Tânia relata: Carlinhos havia sumido naquela manhã. Ela saíra para fazer umas compras, no mini-mercado ali na pracinha, distante duas quadras de sua casa. Coisa rápida, deixou o menino brincando em casa. Quando chegou, cadê êle? Ninguém deu notícia.
—Já chamou a polícia? — Indagou Luciana.
—Não, eu sei que foi o Jango. O desgraçado roubou o menino.
Vendo que Tânia estava perto de um ataque de nervos, tomou a decisão.
—Estou indo. Me espere. Não faça nenhuma loucura. Dentro de vinte minutos estou aí.

Tânia acalmada, Luciana insiste:
—Vamos à polícia. Se você não quiser ir, me autoriza, eu faço a denúncia.
—Não. Sei que ele vai trazer o menino de volta. Vou esperar...até amanhã....

Luciana parte para uma investigação. Começa a indagar na vizinhança. Vai à loja onde Jango trabalha, não o encontra. Segue pistas, falsas e verdadeiras. Pelas quatro horas, já descobriu tudo o que desejava saber. Telefona para Tânia
—Tânia, já sei... — é interrompida pela voz afobada e ao mesmo tempo esperançosa
—O bandido telefonou. Está com Carlinhos. Quer falar comigo. Marcamos um encontro. Na frente do Palácio das Artes. Às cinco.
—Tânia, quero te dizer... — ouve o clik do telefone sendo desligado.

—Sabia que era você, seu desgraçado! — Tânia vai logo despejando o palavrório assim que vê o marido de pé, na beira da calçada. Inquieto, com as pupilas dilatadas, olhando para os lados.
—Calma, beleza. Calminha. Tou com o menino, sim, e daí?
—Quero ele de volta
—Só digo onde está com uma condição.
—Vai, fala logo, filho da mãe!
—Olha os palavrões. O pessoal tá olhando.
Ela chega bem perto dele, enfrentando-o
—Desgraçado! Onde está Carlinhos? — Bate no peito do homem.
Ele agarra a mulher pelos punhos, tentando aquietá-la.
—Olha, belezoca, só eu sei onde tá o Carlinhos, ninguém mais. E se você quiser ele de volta, tem de me aceitar também. Como antes. Tudo como antes.
Tânia não é mulher de se deixar abater. Fica ainda com mais raiva ao ouvir as palavras de Jango. Puxa os braços, sem conseguir soltá-los. Então, colocando toda a força e o peso de seu corpo, empurra-o. Ele se desequilibra e tomba para fora da calçada. Um ônibus azul chega rente à calçada, aproximando-se do ponto. Não vem em grande velocidade, mas, mesmo assim, não tem como fazer uma manobra, desviando-se do corpo que cai.
O motorista grita, descendo do ônibus:
— Eles estavam brigando. Ele escorregou. Bateu com a cabeça no canto do ônibus. Não pude desviar.

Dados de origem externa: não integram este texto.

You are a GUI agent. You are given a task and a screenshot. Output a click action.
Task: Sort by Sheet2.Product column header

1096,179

Tânia agacha-se ao lado de Jango. Não chora. Levanta a cabeça ensangüentada. Desvairada, pergunta:
—Fala. Fala logo. Cadê meu filho? — Sente o marido exaurir o último suspiro sem dizer um “ai”.

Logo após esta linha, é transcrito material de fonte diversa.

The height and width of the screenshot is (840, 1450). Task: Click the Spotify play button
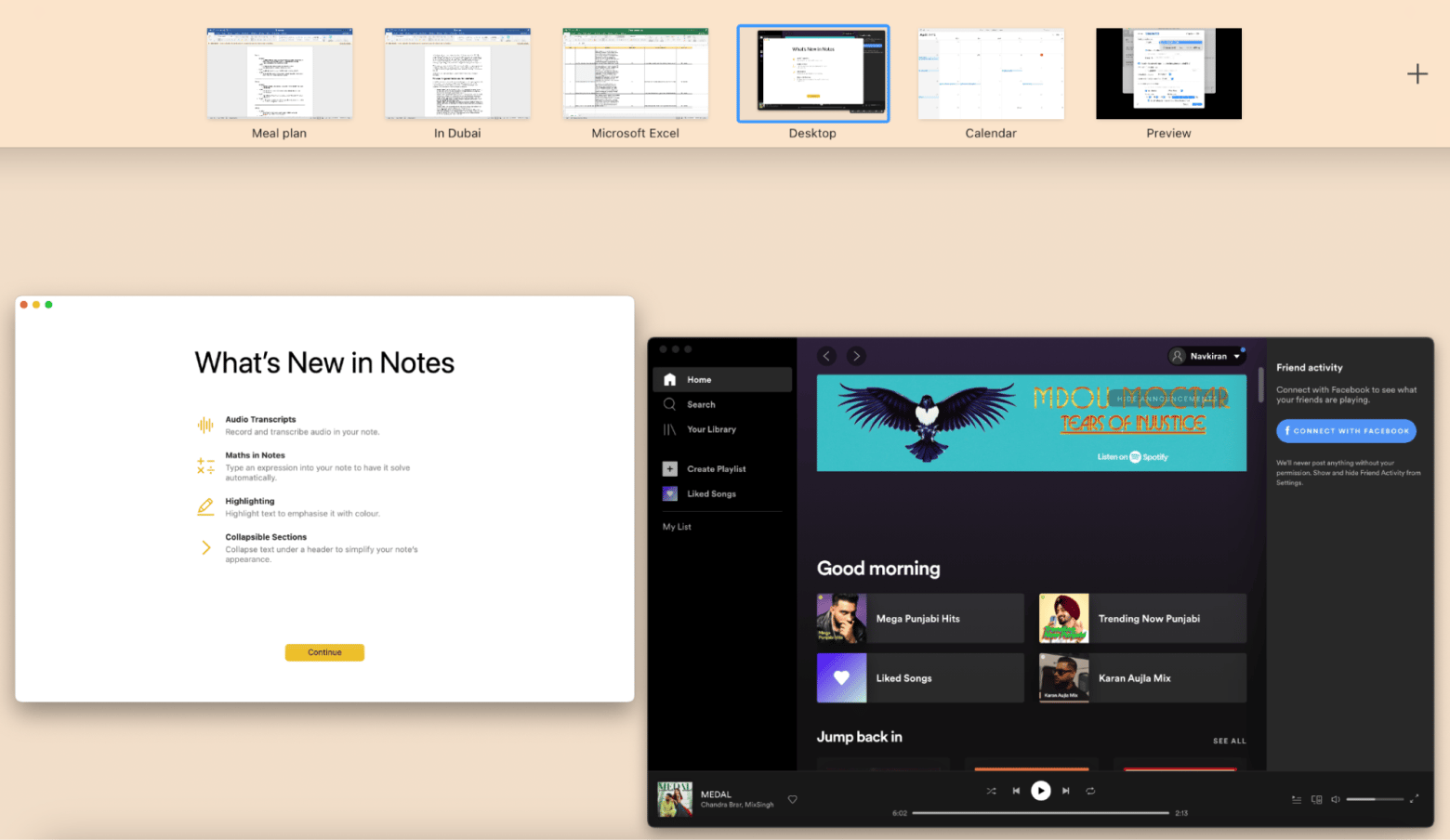pos(1040,791)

Luciana chega correndo. Queria chegar antes do encontro dos dois, mas o trânsito, àquela hora, estava infernal. Vira toda a tragédia, desenrolando-se à sua frente, como cenas de um filme passando em câmara lenta. Tragédia que ela pretendera evitar. Se Tânia tivesse escutado, no telefone...
Tânia está em crise.
—Fala, desgraçado. Cadê meu filho? Cadê meu filho? — Soluça alto e esmurra o peito do morto.
Luciana coloca as mãos no ombro da amiga.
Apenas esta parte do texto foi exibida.